> Selected excerpt
☆ ☆ ☆ ☆ ☆

- Directed by: Marlen Khutsiev
- Written by: Marlen Khutsiev Gennady Shpalikov
- Produced by: Victor Freilich
- Starring: Valentin Popov [ru] Nikolai Gubenko Stanislav Lyubshin Marianna Vertinskaya
- Cinematography: Margarita Pilikhina
- Release dates: 1965 (censored version); 1989 (original version);
- Running time: 189 minutes
- Country: Soviet Union
- Language: Russian

= I Am Twenty =

I Am Twenty (Мне двадцать лет, translit. Mne dvadtsat let) is a 1965 Soviet drama film directed by Marlen Khutsiev. It is Khutsiev's most famous film and considered a landmark of 1960s Soviet cinema.

The film was originally entitled Zastava Iliycha (known in English alternately as Ilyich's Gate or Lenin's Guard), but it was heavily censored upon completion, trimmed to half its original length, retitled and withheld from release until 1965. A restored 3-hour version was released in 1989, and is sometimes referred to by the original title.

The film follows the recently demobilized Sergei, a young man who returns to his Moscow neighborhood after two years of military service.

☆ ☆ ☆ ☆ ☆

> Dataset section
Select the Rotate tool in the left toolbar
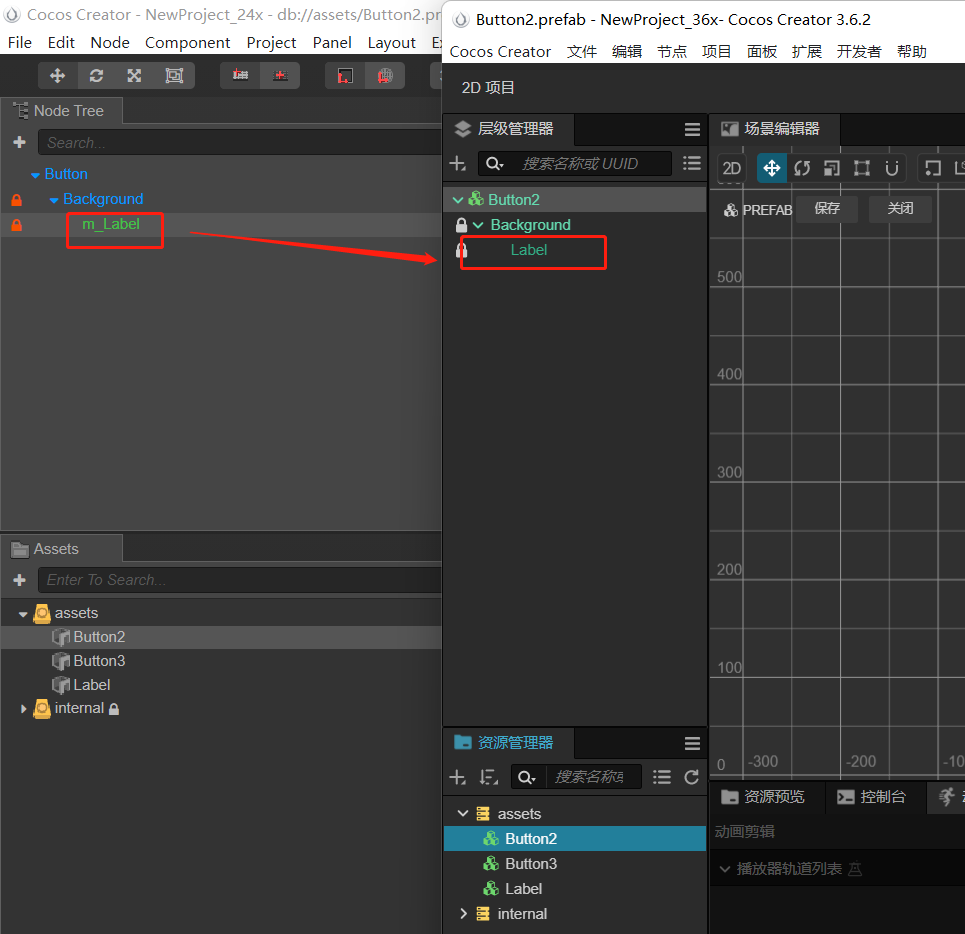965x934 pixels. [96, 75]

☆ ☆ ☆ ☆ ☆

> Problem statement
Continue the article on the Soviet film I Am Twenty, starting after its final sentence about Sergei's return to his Moscow neighborhood.

> Exercise response
==Plot==
The film opens with a symbolic scene of three Red Guards from the time of the October Revolution walking down the street. Gradually, the timeline shifts, and the Red Guards are replaced by contemporary figures—a group of young people, and later, a recently discharged soldier. This soldier, Sergey Zhuravlev, is the protagonist. Sergey’s father died on the front during the Great Patriotic War, and he now lives with his mother and sister in a communal apartment near Zastava Ilyicha Square. The story follows Sergey and his friends, Nikolai Fokin and Slava Kostikov, as they navigate life.

Slava, now married with a child, still spends most of his free time with his friends, often neglecting his family responsibilities. Nikolai, a cheerful optimist and ladies' man, finds himself in a moral dilemma when his boss at work tries to recruit him as an informant. He firmly refuses and later laments to his friends, saying, "A young man—and already a scoundrel."

Sergey, meanwhile, searches for a purpose in life and a woman who meets his high ideals. During a May Day parade, he meets Anya, the daughter of wealthy parents. Together, they attend a poetry evening at the Polytechnic Museum, where prominent poets of the era—Yevgeny Yevtushenko, Andrei Voznesensky, Rimma Kazakova, Robert Rozhdestvensky, Mikhail Svetlov, Bella Akhmadulina, and Bulat Okudzhava—recite their works. Boris Slutsky also reads poems by his late friends Mikhail Kulchitsky and Pavel Kogan, who died in the war.

Sergey later attends Anya’s birthday party but feels out of place among the "golden youth." Afterward, he experiences a surreal encounter with his late father. Sergey seeks his father’s advice, but the father, who died at 21, admits he cannot guide his 23-year-old son. Sergey then notices the room filled with his father’s wartime comrades, asleep.

The film concludes with a ceremonial scene of the changing of the guards at Lenin’s Mausoleum.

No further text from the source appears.